Os britânicos BEAK> acompanharam o final de tarde no Palco . (ex-ATP) e o casamento entre a sua música, a hora do dia e o espaço envolvente não podia ter corrido melhor (salvo dificuldades técnicas com o PA, rapidamente ultrapassadas). O rock psicadélico fortemente influenciado pelo krautrock de NEU!, Faust ou Ash Ra Tempel deixou as cabeças dos presentes num forte rodopio. Geoff Barrow (Portishead), Billy Fuller e Matt Williams, por entre as várias jams provocadoras de expansão da mente, arranjaram ainda espaço no seu concerto para uma quase-balada que, de uma maneira subtil, se transformou rapidamente num monstro de motorik, sintetizadores e baixo. Num set equilibrado, que passou pelos seus vários álbuns, os BEAK> presentearam o público do NOS Primavera Sound com excelente concerto, deixando todos prontos para o dia que aí vinha.

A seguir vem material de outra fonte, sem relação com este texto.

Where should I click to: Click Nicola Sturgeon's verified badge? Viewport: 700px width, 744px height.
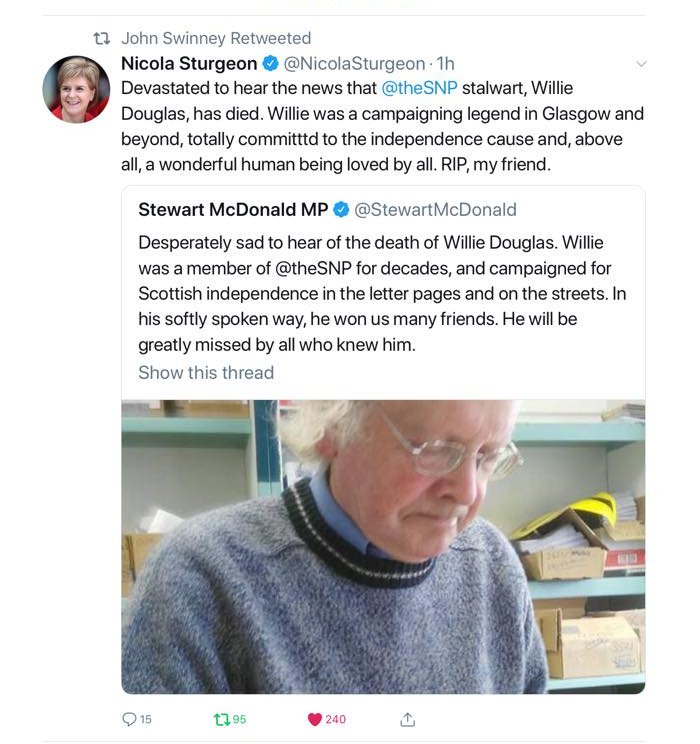point(271,64)
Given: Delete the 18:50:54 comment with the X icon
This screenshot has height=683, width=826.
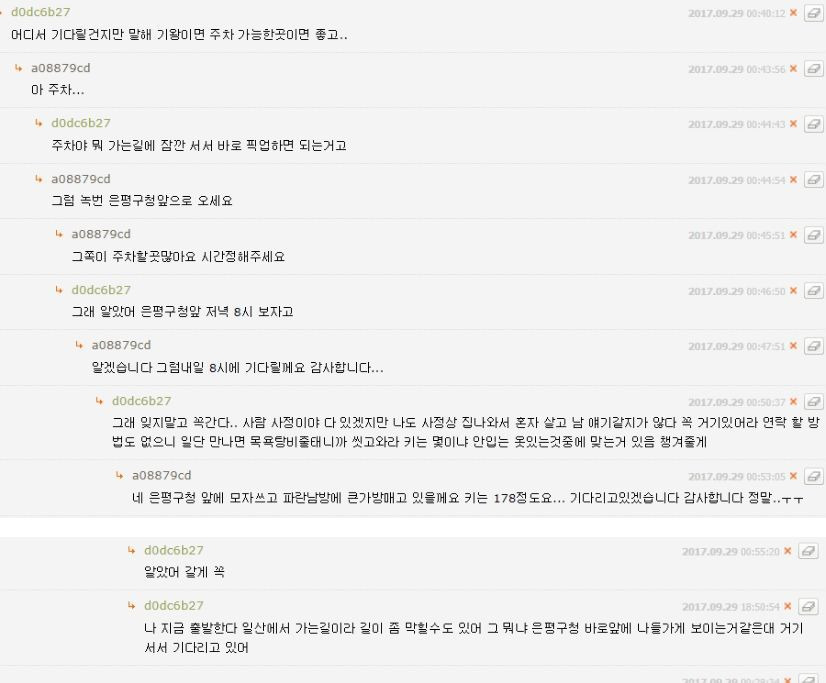Looking at the screenshot, I should point(788,606).
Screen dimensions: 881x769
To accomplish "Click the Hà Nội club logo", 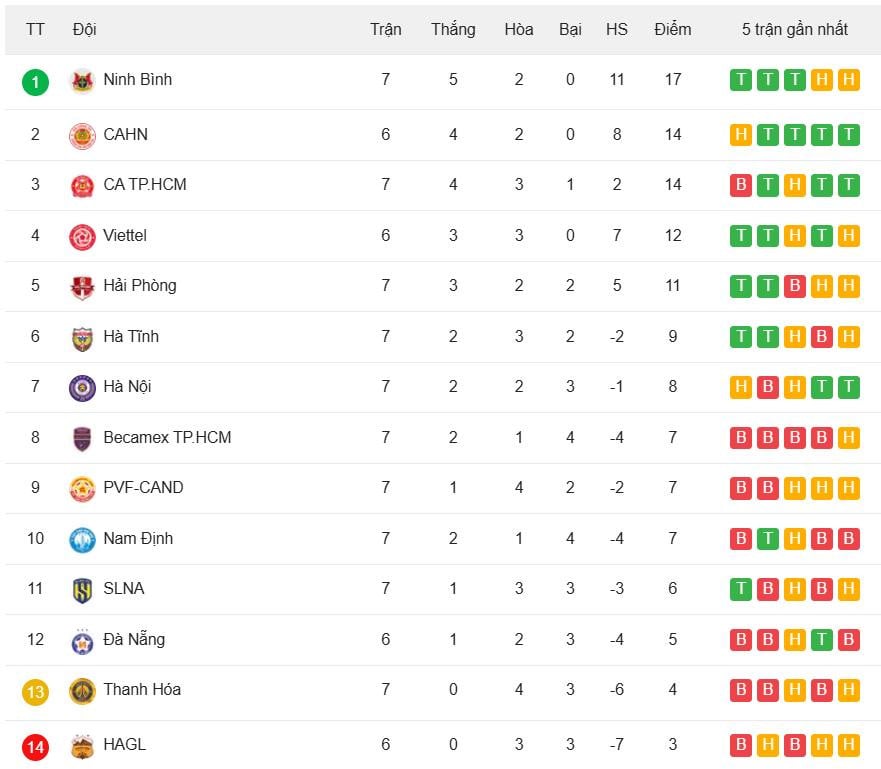I will coord(82,388).
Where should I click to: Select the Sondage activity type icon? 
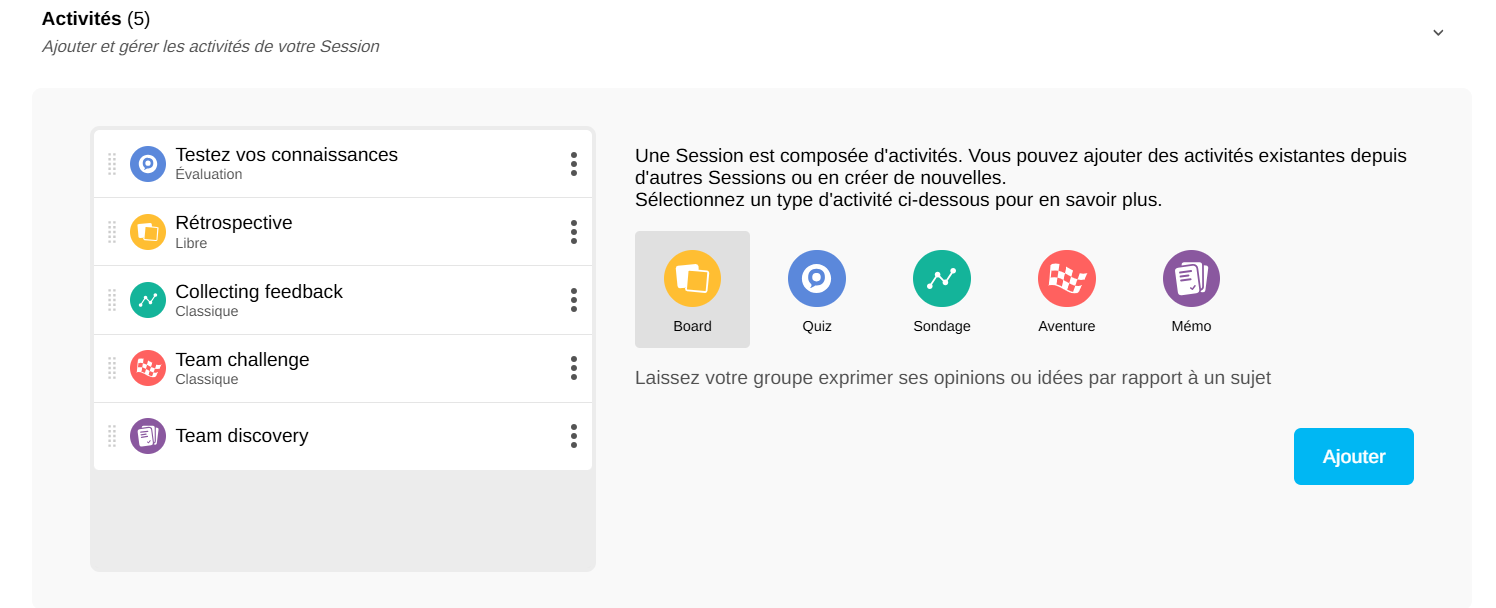click(x=942, y=279)
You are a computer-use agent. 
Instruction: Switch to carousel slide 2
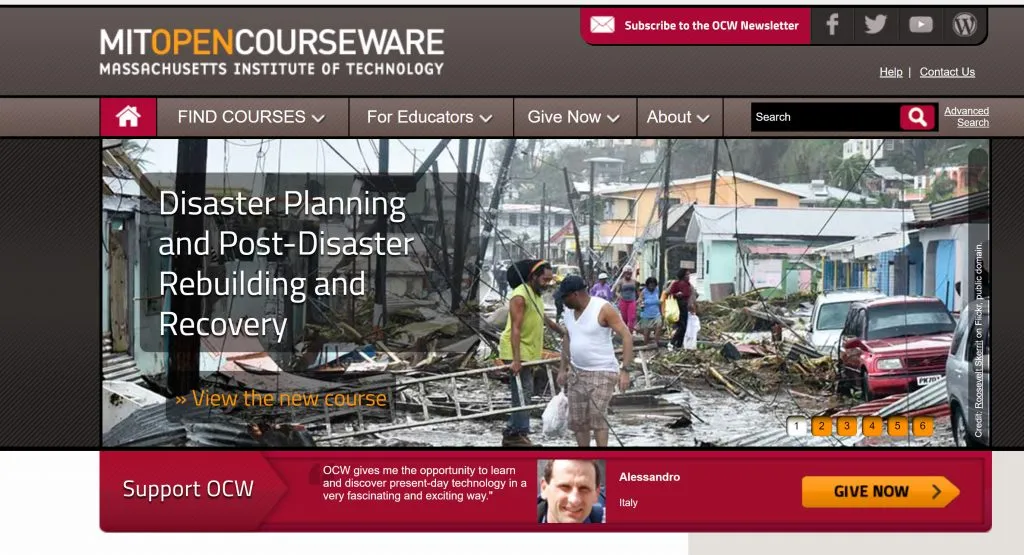point(822,426)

O lusco-fusco arrastou uma multidão imensa para o palco principal, pois avizinhava-se um dos concertos mais esperados do festival e, possivelmente, de toda a época de festivais lusa. Era Brian Wilson que chegava ao palco, andando com dificuldade e auxiliado por membros da banda, sob uma chuva de aplausos que se prolongou até se sentar no seu trono de piano. A banda apresentava-se extensa (a dada altura, eram quatro guitarras no palco), estando plantados por todos os cantos músicos dos músicos mais experientes e talentosos de todo o festival. Mas os olhos de toda a gente estavam grudados ao senhor de cabelos grisalhos – o lendário Brian Wilson, sem quem Pet Sounds, o disco lendário que completa este ano as cinquenta primaveras, não chegaria às nossas mãos. Apesar do seu estado estático, sentando congelado ao piano, na sua ilha, tudo foi perdoado: é ele o génio que celebramos, rodeado por um oceano de instrumentos e de músicos que permitem levar à vida o icónico disco.
“California Girls” foi a desculpa para o início do concerto mais aprimorado do festival até agora: foram temas anteriores ao Pet Sounds, cujo intuito do concerto era celebrar, que contagiaram o público com o sabor a verão do oeste americano e meteram adultos e graúdos a girar as ancas e a cantar aquelas letras que toda a gente já sabe de cor: “Surfer Girl”, “I Get Around”…
Os teclados doces de “Wouldn’t It Be Nice” foram o pontapé de saída para a viagem em torno de Pet Sounds: o disco quinquagenário desenrolou-se pela ordem original: os temas soaram certeiros, enchidos de vida e de cor pelos músicos extraordinários que habitavam o palco – Brian Wilson continuava escondido atrás do piano, os seus olhos pequeninos presos num ponto distante. Mas mesmo quando mantinha a boca fechada durante longos períodos de tempo, a sua presença aqui, tão perto de nós, esse feito impossível, chegava para insuflar o coração de boas memórias para durar uma vida.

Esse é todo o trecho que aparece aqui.